PROBLEM DESCRIPTION:
Set down the entries once more, exactly as they are written.

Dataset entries
---

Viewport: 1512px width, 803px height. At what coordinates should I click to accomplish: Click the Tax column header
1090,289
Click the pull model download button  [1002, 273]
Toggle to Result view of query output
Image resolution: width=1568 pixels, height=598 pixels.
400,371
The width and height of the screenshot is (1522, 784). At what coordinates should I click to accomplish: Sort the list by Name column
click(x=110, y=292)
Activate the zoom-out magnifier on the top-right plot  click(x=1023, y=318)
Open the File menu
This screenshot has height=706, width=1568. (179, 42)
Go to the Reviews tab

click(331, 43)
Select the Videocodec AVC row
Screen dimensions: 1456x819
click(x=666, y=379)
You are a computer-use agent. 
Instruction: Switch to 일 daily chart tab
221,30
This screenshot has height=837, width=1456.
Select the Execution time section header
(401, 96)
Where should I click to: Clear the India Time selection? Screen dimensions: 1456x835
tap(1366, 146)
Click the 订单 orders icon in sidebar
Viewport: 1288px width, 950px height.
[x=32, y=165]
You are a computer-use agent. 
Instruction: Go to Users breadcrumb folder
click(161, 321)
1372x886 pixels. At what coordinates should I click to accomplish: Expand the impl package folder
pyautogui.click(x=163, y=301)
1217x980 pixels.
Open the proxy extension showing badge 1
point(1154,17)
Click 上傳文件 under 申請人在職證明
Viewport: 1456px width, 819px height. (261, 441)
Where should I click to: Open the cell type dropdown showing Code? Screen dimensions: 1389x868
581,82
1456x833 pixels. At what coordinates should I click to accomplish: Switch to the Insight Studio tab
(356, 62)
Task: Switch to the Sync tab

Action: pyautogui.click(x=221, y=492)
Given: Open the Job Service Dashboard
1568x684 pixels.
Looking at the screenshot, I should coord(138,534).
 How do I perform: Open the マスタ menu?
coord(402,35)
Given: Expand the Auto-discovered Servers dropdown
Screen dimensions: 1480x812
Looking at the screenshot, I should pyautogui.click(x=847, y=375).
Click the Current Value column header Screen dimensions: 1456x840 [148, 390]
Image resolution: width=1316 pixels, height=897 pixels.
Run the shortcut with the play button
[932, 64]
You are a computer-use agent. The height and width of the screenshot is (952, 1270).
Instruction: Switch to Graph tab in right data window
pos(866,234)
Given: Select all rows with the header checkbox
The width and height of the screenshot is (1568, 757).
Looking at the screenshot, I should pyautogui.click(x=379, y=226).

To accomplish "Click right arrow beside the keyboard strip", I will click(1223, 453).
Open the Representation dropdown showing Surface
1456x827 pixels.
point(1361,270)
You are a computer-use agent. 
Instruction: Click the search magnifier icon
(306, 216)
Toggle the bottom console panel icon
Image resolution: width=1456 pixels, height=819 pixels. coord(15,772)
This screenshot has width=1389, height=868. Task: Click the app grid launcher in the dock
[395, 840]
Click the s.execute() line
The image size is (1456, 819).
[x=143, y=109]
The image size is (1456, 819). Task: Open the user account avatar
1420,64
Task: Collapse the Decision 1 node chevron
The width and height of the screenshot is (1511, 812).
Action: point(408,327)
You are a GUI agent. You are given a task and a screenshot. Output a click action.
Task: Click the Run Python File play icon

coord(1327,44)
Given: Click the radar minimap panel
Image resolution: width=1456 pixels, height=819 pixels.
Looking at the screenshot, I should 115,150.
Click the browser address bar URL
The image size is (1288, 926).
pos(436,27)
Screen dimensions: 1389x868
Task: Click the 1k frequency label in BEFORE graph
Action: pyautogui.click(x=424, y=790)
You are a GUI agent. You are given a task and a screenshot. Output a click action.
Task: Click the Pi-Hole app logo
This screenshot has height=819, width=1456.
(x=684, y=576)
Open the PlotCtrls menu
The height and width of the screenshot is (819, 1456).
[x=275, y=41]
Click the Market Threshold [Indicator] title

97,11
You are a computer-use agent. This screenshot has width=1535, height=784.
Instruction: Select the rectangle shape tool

---

RESULT FOR THIS EXERCISE:
Viewport: 1512px width, 803px height. At what coordinates should I click to accomplish: Click the Tax column header
1090,289
Click the pull model download button  [1002, 273]
Toggle to Result view of query output
Image resolution: width=1568 pixels, height=598 pixels.
400,371
The width and height of the screenshot is (1522, 784). At what coordinates should I click to accomplish: Sort the list by Name column
click(x=110, y=292)
Activate the zoom-out magnifier on the top-right plot  click(x=1023, y=318)
Open the File menu
This screenshot has height=706, width=1568. (179, 42)
Go to the Reviews tab

click(331, 43)
Select the Videocodec AVC row
Screen dimensions: 1456x819
click(x=666, y=379)
You are a computer-use agent. 
Instruction: Switch to 일 daily chart tab
221,30
This screenshot has height=837, width=1456.
Select the Execution time section header
(401, 96)
Where should I click to: Clear the India Time selection? Screen dimensions: 1456x835
tap(1366, 146)
Click the 订单 orders icon in sidebar
Viewport: 1288px width, 950px height.
[x=32, y=165]
You are a computer-use agent. 
Instruction: Go to Users breadcrumb folder
click(161, 321)
1372x886 pixels. At what coordinates should I click to accomplish: Expand the impl package folder
pyautogui.click(x=163, y=301)
1217x980 pixels.
Open the proxy extension showing badge 1
point(1154,17)
Click 上傳文件 under 申請人在職證明
Viewport: 1456px width, 819px height. (261, 441)
Where should I click to: Open the cell type dropdown showing Code? Screen dimensions: 1389x868
581,82
1456x833 pixels. At what coordinates should I click to accomplish: Switch to the Insight Studio tab
(356, 62)
Task: Switch to the Sync tab

Action: pyautogui.click(x=221, y=492)
Given: Open the Job Service Dashboard
1568x684 pixels.
Looking at the screenshot, I should coord(138,534).
 How do I perform: Open the マスタ menu?
coord(402,35)
Given: Expand the Auto-discovered Servers dropdown
Screen dimensions: 1480x812
Looking at the screenshot, I should pyautogui.click(x=847, y=375).
Click the Current Value column header Screen dimensions: 1456x840 [148, 390]
Image resolution: width=1316 pixels, height=897 pixels.
Run the shortcut with the play button
[932, 64]
You are a computer-use agent. The height and width of the screenshot is (952, 1270).
Instruction: Switch to Graph tab in right data window
pos(866,234)
Given: Select all rows with the header checkbox
The width and height of the screenshot is (1568, 757).
Looking at the screenshot, I should pyautogui.click(x=379, y=226).

To accomplish "Click right arrow beside the keyboard strip", I will click(1223, 453).
Open the Representation dropdown showing Surface
1456x827 pixels.
point(1361,270)
You are a computer-use agent. 
Instruction: Click the search magnifier icon
(306, 216)
Toggle the bottom console panel icon
Image resolution: width=1456 pixels, height=819 pixels. coord(15,772)
This screenshot has width=1389, height=868. Task: Click the app grid launcher in the dock
[395, 840]
Click the s.execute() line
The image size is (1456, 819).
[x=143, y=109]
The image size is (1456, 819). Task: Open the user account avatar
1420,64
Task: Collapse the Decision 1 node chevron
The width and height of the screenshot is (1511, 812).
Action: point(408,327)
You are a GUI agent. You are given a task and a screenshot. Output a click action.
Task: Click the Run Python File play icon

coord(1327,44)
Given: Click the radar minimap panel
Image resolution: width=1456 pixels, height=819 pixels.
Looking at the screenshot, I should 115,150.
Click the browser address bar URL
The image size is (1288, 926).
pos(436,27)
Screen dimensions: 1389x868
Task: Click the 1k frequency label in BEFORE graph
Action: pyautogui.click(x=424, y=790)
You are a GUI agent. You are given a task and a screenshot. Output a click action.
Task: Click the Pi-Hole app logo
This screenshot has height=819, width=1456.
(x=684, y=576)
Open the PlotCtrls menu
The height and width of the screenshot is (819, 1456).
[x=275, y=41]
Click the Market Threshold [Indicator] title

97,11
You are a computer-use agent. This screenshot has width=1535, height=784.
Instruction: Select the rectangle shape tool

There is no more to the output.